Если ар-нуво – рококо XX века, то ар-деко – его ампир. Заменив кривую линию прямой, дизайнеры приняли индустриальную геометрию, но сделали ее изысканной и нарядной. Вместо того чтобы спорить с машиной, они смиряли ее брутальную суть элегантной формой, экзотическими цветами и драгоценными материалами, прежде всего – золотом. Шедевр ар-деко – машинный век с человеческим лицом. Этим новый стиль отличается от конкурента – бездушного функционализма, объявившего орнамент преступлением и застроившего планету взаимозаменяемыми коробками, которые и снести не жалко.
Объединив французский кубизм, итальянский футуризм и русский конструктивизм, художники ар-деко создали свою азбуку дизайна: стилизованные букеты, юные девы, мускулистые юноши, элегантные олени и лучи вечно восходящего солнца. В ар-нуво орнамент был повторяющимся и асимметричным, как волна. Искусство ар-деко любило энергичный зигзаг, подражавший молнии.

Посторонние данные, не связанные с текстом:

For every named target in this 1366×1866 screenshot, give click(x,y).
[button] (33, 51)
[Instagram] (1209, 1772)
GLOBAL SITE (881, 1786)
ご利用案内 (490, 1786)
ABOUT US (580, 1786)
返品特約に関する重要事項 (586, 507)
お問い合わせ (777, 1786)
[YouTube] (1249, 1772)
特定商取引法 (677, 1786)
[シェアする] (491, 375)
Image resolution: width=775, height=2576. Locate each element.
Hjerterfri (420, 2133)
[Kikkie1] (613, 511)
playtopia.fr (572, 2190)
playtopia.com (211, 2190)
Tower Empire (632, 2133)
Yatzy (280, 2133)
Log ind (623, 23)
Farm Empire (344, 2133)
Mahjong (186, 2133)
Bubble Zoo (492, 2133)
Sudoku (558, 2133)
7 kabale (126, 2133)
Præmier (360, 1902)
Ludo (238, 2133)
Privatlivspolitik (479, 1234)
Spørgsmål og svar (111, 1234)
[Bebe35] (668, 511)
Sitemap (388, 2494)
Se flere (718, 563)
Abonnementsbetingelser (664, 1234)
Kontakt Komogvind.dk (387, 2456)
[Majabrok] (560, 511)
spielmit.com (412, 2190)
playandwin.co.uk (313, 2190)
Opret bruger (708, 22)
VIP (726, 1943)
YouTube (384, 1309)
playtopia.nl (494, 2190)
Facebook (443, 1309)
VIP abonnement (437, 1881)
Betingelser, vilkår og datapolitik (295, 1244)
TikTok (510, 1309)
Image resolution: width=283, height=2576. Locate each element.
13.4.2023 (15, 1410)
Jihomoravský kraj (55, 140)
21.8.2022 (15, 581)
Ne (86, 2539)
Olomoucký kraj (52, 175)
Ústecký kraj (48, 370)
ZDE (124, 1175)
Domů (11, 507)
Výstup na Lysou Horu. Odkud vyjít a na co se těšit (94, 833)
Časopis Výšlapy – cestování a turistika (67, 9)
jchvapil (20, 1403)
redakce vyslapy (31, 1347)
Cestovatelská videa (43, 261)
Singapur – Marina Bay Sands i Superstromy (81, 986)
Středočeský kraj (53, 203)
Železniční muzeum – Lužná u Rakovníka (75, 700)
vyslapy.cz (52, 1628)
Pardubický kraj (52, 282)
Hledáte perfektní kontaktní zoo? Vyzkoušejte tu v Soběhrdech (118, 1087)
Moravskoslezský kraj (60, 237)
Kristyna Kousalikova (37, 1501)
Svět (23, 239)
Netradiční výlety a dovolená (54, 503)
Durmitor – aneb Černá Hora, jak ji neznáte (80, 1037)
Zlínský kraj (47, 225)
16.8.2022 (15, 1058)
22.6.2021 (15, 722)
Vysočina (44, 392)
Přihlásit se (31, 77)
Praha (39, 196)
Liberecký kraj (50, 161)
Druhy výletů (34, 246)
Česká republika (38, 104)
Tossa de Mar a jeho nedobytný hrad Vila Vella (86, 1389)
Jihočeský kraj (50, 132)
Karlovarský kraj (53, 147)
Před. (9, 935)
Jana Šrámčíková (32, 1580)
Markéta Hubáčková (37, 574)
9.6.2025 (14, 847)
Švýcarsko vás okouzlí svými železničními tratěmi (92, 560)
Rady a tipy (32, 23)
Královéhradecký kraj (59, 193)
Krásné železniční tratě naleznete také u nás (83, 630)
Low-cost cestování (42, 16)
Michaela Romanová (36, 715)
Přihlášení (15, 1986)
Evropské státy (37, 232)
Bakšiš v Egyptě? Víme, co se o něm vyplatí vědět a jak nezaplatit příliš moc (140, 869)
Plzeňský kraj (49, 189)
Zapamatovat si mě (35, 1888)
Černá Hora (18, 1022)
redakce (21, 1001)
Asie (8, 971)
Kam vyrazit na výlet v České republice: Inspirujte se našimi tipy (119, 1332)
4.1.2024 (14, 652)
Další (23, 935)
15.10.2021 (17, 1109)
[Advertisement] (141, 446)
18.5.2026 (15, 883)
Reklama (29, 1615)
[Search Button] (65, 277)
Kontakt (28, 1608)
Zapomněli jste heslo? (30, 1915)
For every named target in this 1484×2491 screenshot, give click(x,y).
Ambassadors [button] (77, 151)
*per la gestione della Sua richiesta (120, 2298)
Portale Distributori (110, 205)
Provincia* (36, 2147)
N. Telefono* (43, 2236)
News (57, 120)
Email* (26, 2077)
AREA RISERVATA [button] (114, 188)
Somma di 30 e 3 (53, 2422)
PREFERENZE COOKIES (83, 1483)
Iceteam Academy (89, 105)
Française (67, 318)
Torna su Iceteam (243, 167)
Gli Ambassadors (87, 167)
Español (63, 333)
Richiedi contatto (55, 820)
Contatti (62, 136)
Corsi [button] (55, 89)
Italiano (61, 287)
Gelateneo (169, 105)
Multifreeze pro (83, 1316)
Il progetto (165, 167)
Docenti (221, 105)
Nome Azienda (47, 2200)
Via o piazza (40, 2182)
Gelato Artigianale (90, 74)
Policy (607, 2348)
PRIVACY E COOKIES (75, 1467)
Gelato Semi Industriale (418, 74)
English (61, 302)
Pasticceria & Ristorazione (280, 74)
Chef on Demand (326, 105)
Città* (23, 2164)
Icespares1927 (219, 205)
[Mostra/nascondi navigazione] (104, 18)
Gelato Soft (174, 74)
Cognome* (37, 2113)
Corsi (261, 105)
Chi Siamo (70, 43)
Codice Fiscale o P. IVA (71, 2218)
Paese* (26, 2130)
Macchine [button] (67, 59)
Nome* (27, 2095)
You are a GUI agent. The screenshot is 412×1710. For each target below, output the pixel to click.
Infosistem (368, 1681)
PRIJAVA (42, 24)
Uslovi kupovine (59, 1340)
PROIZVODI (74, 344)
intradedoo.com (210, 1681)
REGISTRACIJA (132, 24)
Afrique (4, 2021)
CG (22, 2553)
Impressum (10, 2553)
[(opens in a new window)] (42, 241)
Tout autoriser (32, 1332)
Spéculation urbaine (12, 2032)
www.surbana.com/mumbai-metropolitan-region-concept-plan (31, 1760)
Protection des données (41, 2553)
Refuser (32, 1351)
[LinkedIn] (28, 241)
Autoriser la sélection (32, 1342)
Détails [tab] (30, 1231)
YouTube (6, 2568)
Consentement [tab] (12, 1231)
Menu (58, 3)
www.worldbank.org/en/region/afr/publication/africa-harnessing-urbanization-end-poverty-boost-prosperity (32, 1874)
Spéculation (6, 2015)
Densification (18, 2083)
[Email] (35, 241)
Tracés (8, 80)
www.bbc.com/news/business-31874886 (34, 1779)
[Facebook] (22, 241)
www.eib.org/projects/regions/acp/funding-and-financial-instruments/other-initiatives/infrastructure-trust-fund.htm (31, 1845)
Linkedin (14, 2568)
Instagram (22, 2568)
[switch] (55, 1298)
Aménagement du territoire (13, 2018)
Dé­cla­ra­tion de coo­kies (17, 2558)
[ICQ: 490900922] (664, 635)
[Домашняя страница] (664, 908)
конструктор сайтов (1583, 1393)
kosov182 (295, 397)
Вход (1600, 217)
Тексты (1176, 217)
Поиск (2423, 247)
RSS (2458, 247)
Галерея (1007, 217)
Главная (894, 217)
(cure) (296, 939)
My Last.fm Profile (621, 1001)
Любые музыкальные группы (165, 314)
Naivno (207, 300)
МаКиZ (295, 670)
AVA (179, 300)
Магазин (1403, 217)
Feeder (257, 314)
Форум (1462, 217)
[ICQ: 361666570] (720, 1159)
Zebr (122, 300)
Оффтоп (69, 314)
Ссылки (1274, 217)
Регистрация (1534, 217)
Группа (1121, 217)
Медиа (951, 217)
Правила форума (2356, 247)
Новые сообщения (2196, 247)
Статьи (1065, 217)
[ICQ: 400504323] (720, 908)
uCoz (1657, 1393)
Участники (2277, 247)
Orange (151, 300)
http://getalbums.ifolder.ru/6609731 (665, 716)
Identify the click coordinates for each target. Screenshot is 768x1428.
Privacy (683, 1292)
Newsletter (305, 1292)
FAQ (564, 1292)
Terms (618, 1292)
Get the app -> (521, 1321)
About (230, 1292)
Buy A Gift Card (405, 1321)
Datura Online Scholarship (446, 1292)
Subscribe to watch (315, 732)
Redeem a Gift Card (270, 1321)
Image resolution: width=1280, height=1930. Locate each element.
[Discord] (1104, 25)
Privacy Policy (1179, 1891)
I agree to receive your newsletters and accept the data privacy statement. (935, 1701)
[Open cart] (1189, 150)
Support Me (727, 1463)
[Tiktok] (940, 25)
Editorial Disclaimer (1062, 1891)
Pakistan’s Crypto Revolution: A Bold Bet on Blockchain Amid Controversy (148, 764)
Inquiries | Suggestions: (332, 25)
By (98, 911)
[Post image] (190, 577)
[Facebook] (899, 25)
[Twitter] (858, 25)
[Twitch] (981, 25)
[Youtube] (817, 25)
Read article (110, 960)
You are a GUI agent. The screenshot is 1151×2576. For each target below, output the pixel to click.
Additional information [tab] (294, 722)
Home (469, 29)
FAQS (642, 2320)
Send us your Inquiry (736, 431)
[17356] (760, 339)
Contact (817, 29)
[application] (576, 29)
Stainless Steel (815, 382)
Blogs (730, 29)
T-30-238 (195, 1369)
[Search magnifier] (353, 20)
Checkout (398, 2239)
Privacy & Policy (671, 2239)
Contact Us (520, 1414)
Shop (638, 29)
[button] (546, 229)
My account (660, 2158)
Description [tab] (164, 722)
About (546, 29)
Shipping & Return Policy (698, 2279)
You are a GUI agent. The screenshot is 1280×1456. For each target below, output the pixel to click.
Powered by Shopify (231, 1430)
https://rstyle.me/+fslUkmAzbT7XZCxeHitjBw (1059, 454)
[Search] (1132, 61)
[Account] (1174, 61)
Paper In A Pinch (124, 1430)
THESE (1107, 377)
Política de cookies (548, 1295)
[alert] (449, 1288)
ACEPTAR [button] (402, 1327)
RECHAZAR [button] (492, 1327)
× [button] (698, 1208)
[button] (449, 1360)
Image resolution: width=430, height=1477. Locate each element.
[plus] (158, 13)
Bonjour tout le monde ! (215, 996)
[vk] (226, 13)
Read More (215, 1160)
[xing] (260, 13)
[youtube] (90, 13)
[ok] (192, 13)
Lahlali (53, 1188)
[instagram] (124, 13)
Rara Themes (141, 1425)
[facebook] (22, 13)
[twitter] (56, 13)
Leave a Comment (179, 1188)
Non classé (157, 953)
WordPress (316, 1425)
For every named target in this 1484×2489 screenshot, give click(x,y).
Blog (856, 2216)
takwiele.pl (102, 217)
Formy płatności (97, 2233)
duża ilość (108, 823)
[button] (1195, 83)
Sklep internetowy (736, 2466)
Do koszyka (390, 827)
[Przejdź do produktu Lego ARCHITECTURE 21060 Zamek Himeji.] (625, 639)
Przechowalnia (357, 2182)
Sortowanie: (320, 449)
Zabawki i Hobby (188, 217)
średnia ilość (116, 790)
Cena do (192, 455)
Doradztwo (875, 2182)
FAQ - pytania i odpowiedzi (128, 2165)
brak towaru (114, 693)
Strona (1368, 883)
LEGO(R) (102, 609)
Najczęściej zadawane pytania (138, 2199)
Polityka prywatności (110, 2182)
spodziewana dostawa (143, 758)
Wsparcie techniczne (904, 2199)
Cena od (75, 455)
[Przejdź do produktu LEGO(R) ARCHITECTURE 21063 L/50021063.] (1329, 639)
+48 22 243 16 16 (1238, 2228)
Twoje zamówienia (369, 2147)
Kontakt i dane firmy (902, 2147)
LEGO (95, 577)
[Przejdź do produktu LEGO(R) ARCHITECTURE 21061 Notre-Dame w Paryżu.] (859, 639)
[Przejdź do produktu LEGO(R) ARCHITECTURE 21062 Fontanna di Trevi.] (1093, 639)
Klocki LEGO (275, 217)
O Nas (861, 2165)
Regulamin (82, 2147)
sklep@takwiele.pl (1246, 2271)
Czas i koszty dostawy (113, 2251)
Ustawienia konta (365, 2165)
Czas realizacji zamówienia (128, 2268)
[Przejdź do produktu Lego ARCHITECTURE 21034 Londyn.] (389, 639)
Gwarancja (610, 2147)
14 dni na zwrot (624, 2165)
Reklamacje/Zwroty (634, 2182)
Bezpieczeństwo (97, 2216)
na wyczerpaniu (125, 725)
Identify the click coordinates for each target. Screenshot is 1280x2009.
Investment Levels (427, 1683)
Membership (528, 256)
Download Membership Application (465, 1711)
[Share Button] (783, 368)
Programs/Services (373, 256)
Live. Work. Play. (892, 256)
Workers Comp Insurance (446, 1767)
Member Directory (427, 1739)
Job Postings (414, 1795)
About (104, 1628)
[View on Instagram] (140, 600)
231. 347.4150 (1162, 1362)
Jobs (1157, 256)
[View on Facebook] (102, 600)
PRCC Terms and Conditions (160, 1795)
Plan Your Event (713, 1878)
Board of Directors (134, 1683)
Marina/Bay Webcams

Главным в новом стиле считалась беспрецедентность. Двадцатый век тогда был еще молодым, но уже умудренным. Он чурался пышного прошлого, которое привело к катастрофе, и жаждал обновления жизни или – хотя бы – ее стиля. Для этого художникам пришлось отказаться от универсального языка Античности, которым они пользовались двадцать пять столетий. Парижане отвели экспозиции громадную эспланаду, ведущую к Дому инвалидов. Через шесть месяцев все павильоны должны были снести. Недолговечность выставки провоцировала дерзость зодчих, азартно игравших новыми формами и материалами. Лучше всех с этим справилась советская Россия, блеснувшая конструктивизмом, впервые, как считают историки, открывшим архитектуре стекло и бетон.